▶ **EXERCISE REQUIREMENTS**: Reproduce the entries. Each one must match the original exactly.

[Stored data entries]
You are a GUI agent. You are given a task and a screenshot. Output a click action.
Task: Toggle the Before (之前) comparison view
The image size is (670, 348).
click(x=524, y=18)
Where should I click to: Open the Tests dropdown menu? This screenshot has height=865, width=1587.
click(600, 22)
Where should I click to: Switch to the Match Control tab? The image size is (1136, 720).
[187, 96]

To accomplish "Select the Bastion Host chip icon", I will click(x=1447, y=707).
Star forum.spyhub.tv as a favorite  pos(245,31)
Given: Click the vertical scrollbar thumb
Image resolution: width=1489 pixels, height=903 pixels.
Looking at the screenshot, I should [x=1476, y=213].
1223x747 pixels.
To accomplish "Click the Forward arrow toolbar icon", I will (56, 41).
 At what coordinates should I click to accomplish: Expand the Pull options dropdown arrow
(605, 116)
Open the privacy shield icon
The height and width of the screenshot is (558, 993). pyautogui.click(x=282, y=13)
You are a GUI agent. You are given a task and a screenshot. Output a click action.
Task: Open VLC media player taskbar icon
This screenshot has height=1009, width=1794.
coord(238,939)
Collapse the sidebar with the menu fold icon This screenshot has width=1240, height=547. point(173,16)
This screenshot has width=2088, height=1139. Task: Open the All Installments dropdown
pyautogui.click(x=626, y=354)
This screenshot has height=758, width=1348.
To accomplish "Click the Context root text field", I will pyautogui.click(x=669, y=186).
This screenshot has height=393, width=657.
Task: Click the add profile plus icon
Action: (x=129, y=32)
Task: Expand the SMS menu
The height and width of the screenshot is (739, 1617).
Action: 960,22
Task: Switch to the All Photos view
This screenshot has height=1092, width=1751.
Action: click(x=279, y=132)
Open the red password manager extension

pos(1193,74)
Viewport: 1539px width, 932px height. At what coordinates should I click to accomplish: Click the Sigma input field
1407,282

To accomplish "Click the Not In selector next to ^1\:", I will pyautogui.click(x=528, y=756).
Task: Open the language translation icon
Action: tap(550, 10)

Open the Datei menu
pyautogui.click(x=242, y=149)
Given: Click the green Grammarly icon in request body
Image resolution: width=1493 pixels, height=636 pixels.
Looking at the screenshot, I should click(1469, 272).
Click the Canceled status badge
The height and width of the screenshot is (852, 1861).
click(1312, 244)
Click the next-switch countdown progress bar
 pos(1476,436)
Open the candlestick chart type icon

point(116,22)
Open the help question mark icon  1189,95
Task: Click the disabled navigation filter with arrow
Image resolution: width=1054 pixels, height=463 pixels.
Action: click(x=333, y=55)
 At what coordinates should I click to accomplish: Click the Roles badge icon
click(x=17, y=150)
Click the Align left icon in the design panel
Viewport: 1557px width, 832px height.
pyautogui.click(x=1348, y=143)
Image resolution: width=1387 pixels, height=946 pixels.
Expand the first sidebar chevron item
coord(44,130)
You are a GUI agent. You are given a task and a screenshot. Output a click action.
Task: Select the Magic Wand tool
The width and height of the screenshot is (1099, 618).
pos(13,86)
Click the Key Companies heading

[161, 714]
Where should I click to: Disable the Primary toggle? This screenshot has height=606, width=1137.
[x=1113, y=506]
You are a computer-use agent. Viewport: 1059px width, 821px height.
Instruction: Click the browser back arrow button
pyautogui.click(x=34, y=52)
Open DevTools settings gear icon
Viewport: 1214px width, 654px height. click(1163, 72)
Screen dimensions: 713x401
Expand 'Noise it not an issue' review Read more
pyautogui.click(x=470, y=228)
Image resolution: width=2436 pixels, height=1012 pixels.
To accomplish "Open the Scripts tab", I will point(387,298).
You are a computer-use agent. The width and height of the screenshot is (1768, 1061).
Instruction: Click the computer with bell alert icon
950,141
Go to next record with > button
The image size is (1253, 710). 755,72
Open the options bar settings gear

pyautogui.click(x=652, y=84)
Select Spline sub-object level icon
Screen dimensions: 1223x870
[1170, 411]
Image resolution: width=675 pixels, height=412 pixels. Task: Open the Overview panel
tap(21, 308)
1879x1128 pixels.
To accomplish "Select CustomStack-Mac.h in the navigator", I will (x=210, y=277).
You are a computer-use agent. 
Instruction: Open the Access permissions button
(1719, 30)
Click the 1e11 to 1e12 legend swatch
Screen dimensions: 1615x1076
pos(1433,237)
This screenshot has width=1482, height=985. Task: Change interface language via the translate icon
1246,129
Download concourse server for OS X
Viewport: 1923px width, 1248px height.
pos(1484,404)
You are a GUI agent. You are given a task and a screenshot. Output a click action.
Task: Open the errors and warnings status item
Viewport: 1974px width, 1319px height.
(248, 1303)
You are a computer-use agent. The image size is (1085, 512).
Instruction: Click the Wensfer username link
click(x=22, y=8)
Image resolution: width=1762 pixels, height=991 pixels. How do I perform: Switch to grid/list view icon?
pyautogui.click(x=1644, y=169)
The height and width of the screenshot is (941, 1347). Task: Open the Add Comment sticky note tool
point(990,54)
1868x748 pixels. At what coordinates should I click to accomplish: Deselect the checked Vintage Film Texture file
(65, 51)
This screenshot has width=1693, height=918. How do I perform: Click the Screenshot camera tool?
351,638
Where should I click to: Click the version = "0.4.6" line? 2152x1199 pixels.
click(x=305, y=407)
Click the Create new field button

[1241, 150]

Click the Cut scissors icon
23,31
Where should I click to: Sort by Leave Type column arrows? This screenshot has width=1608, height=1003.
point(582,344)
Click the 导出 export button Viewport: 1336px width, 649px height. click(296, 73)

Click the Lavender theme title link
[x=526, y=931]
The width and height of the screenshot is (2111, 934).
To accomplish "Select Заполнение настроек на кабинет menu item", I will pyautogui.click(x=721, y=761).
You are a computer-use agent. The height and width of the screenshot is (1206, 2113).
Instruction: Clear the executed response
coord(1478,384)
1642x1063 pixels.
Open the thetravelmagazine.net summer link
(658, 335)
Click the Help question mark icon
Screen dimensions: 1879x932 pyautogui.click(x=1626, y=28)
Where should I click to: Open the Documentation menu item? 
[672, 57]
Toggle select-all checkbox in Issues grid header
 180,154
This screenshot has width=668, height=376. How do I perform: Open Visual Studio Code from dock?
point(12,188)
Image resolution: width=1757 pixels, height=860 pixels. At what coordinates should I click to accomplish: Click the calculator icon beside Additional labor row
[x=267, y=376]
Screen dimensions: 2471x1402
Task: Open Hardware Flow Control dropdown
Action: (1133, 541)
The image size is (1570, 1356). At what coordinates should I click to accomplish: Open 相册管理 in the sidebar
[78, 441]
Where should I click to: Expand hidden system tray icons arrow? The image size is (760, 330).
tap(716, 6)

▶ **RESULT OF THIS EXERCISE**:
You are a GUI agent. You are given a task and a screenshot. Output a click action.
Task: Toggle the Before (之前) comparison view
The image size is (670, 348).
click(x=524, y=18)
Where should I click to: Open the Tests dropdown menu? This screenshot has height=865, width=1587.
click(600, 22)
Where should I click to: Switch to the Match Control tab? The image size is (1136, 720).
[187, 96]

To accomplish "Select the Bastion Host chip icon", I will click(x=1447, y=707).
Star forum.spyhub.tv as a favorite  pos(245,31)
Given: Click the vertical scrollbar thumb
Image resolution: width=1489 pixels, height=903 pixels.
Looking at the screenshot, I should [x=1476, y=213].
1223x747 pixels.
To accomplish "Click the Forward arrow toolbar icon", I will (56, 41).
 At what coordinates should I click to accomplish: Expand the Pull options dropdown arrow
(605, 116)
Open the privacy shield icon
The height and width of the screenshot is (558, 993). pyautogui.click(x=282, y=13)
You are a GUI agent. You are given a task and a screenshot. Output a click action.
Task: Open VLC media player taskbar icon
This screenshot has height=1009, width=1794.
coord(238,939)
Collapse the sidebar with the menu fold icon This screenshot has width=1240, height=547. point(173,16)
This screenshot has width=2088, height=1139. Task: Open the All Installments dropdown
pyautogui.click(x=626, y=354)
This screenshot has height=758, width=1348.
To accomplish "Click the Context root text field", I will pyautogui.click(x=669, y=186).
This screenshot has height=393, width=657.
Task: Click the add profile plus icon
Action: (x=129, y=32)
Task: Expand the SMS menu
The height and width of the screenshot is (739, 1617).
Action: 960,22
Task: Switch to the All Photos view
This screenshot has height=1092, width=1751.
Action: click(x=279, y=132)
Open the red password manager extension

pos(1193,74)
Viewport: 1539px width, 932px height. At what coordinates should I click to accomplish: Click the Sigma input field
1407,282

To accomplish "Click the Not In selector next to ^1\:", I will pyautogui.click(x=528, y=756).
Task: Open the language translation icon
Action: tap(550, 10)

Open the Datei menu
pyautogui.click(x=242, y=149)
Given: Click the green Grammarly icon in request body
Image resolution: width=1493 pixels, height=636 pixels.
Looking at the screenshot, I should click(1469, 272).
Click the Canceled status badge
The height and width of the screenshot is (852, 1861).
click(1312, 244)
Click the next-switch countdown progress bar
 pos(1476,436)
Open the candlestick chart type icon

point(116,22)
Open the help question mark icon  1189,95
Task: Click the disabled navigation filter with arrow
Image resolution: width=1054 pixels, height=463 pixels.
Action: click(x=333, y=55)
 At what coordinates should I click to accomplish: Click the Roles badge icon
click(x=17, y=150)
Click the Align left icon in the design panel
Viewport: 1557px width, 832px height.
pyautogui.click(x=1348, y=143)
Image resolution: width=1387 pixels, height=946 pixels.
Expand the first sidebar chevron item
coord(44,130)
You are a GUI agent. You are given a task and a screenshot. Output a click action.
Task: Select the Magic Wand tool
The width and height of the screenshot is (1099, 618).
pos(13,86)
Click the Key Companies heading

[161, 714]
Where should I click to: Disable the Primary toggle? This screenshot has height=606, width=1137.
[x=1113, y=506]
You are a computer-use agent. Viewport: 1059px width, 821px height.
Instruction: Click the browser back arrow button
pyautogui.click(x=34, y=52)
Open DevTools settings gear icon
Viewport: 1214px width, 654px height. click(1163, 72)
Screen dimensions: 713x401
Expand 'Noise it not an issue' review Read more
pyautogui.click(x=470, y=228)
Image resolution: width=2436 pixels, height=1012 pixels.
To accomplish "Open the Scripts tab", I will point(387,298).
You are a computer-use agent. The width and height of the screenshot is (1768, 1061).
Instruction: Click the computer with bell alert icon
950,141
Go to next record with > button
The image size is (1253, 710). 755,72
Open the options bar settings gear

pyautogui.click(x=652, y=84)
Select Spline sub-object level icon
Screen dimensions: 1223x870
[1170, 411]
Image resolution: width=675 pixels, height=412 pixels. Task: Open the Overview panel
tap(21, 308)
1879x1128 pixels.
To accomplish "Select CustomStack-Mac.h in the navigator", I will (x=210, y=277).
You are a computer-use agent. 
Instruction: Open the Access permissions button
(1719, 30)
Click the 1e11 to 1e12 legend swatch
Screen dimensions: 1615x1076
pos(1433,237)
This screenshot has width=1482, height=985. Task: Change interface language via the translate icon
1246,129
Download concourse server for OS X
Viewport: 1923px width, 1248px height.
pos(1484,404)
You are a GUI agent. You are given a task and a screenshot. Output a click action.
Task: Open the errors and warnings status item
Viewport: 1974px width, 1319px height.
(248, 1303)
You are a computer-use agent. The image size is (1085, 512).
Instruction: Click the Wensfer username link
click(x=22, y=8)
Image resolution: width=1762 pixels, height=991 pixels. How do I perform: Switch to grid/list view icon?
pyautogui.click(x=1644, y=169)
The height and width of the screenshot is (941, 1347). Task: Open the Add Comment sticky note tool
point(990,54)
1868x748 pixels. At what coordinates should I click to accomplish: Deselect the checked Vintage Film Texture file
(65, 51)
This screenshot has width=1693, height=918. How do I perform: Click the Screenshot camera tool?
351,638
Where should I click to: Click the version = "0.4.6" line? 2152x1199 pixels.
click(x=305, y=407)
Click the Create new field button

[1241, 150]

Click the Cut scissors icon
23,31
Where should I click to: Sort by Leave Type column arrows? This screenshot has width=1608, height=1003.
point(582,344)
Click the 导出 export button Viewport: 1336px width, 649px height. click(296, 73)

Click the Lavender theme title link
[x=526, y=931]
The width and height of the screenshot is (2111, 934).
To accomplish "Select Заполнение настроек на кабинет menu item", I will pyautogui.click(x=721, y=761).
You are a computer-use agent. The height and width of the screenshot is (1206, 2113).
Instruction: Clear the executed response
coord(1478,384)
1642x1063 pixels.
Open the thetravelmagazine.net summer link
(658, 335)
Click the Help question mark icon
Screen dimensions: 1879x932 pyautogui.click(x=1626, y=28)
Where should I click to: Open the Documentation menu item? 
[672, 57]
Toggle select-all checkbox in Issues grid header
 180,154
This screenshot has width=668, height=376. How do I perform: Open Visual Studio Code from dock?
point(12,188)
Image resolution: width=1757 pixels, height=860 pixels. At what coordinates should I click to accomplish: Click the calculator icon beside Additional labor row
[x=267, y=376]
Screen dimensions: 2471x1402
Task: Open Hardware Flow Control dropdown
Action: (1133, 541)
The image size is (1570, 1356). At what coordinates should I click to accomplish: Open 相册管理 in the sidebar
[78, 441]
Where should I click to: Expand hidden system tray icons arrow? The image size is (760, 330).
tap(716, 6)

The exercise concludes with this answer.